一般のスーパーにはほとんど並ばず、マグロ加工業者の直販通販や、産地の道の駅・市場などで扱われることが多い希少部位です。
臭みが気になる場合はどうすればいいですか?
塩揉みと下茹でを丁寧に行った上で、味噌煮込みなど香りの強い調理法にすると、臭みが気になりにくくなります。にんにく・生姜をしっかり効かせるのもおすすめです。
子どもや苦手な人でも食べられますか?
下処理をしっかり行えばクセは大きく和らぎますが、独特の食感があるため、まずは少量から試してみることをおすすめします。
内臓料理は他の魚でも同じように作れますか?
基本的な下処理(塩揉み・下茹で)の考え方は他の魚の内臓にも応用できますが、マグロの内臓は比較的大きいため、煮込み時間を長めに取ると柔らかく仕上がります。
まとめ
マグロの内臓、いわゆる「もつ」は市場関係者の間ではよく知られた裏メニューですが、一般にはあまり流通していないため、食べたことがない方も多いのではないでしょうか。
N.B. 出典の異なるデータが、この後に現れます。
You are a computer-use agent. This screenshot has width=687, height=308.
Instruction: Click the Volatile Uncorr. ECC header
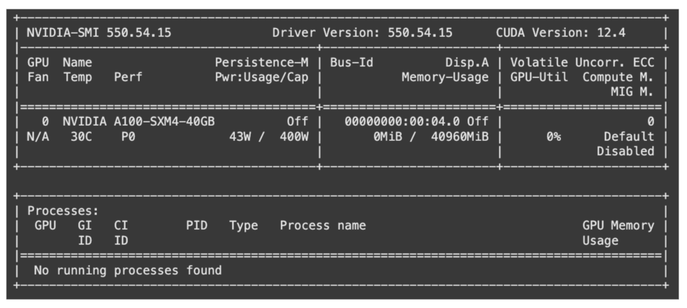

今回紹介した下処理のポイントと調理法を押さえておけば、これまで手を出しにくかった部位も、家庭で無理なく美味しく仕上げられるようになります。まずは今回紹介した調理法の中から一つ選んで、次の食卓でぜひ試してみてください。慣れてくれば、自分なりのアレンジにも挑戦しやすくなるはずです。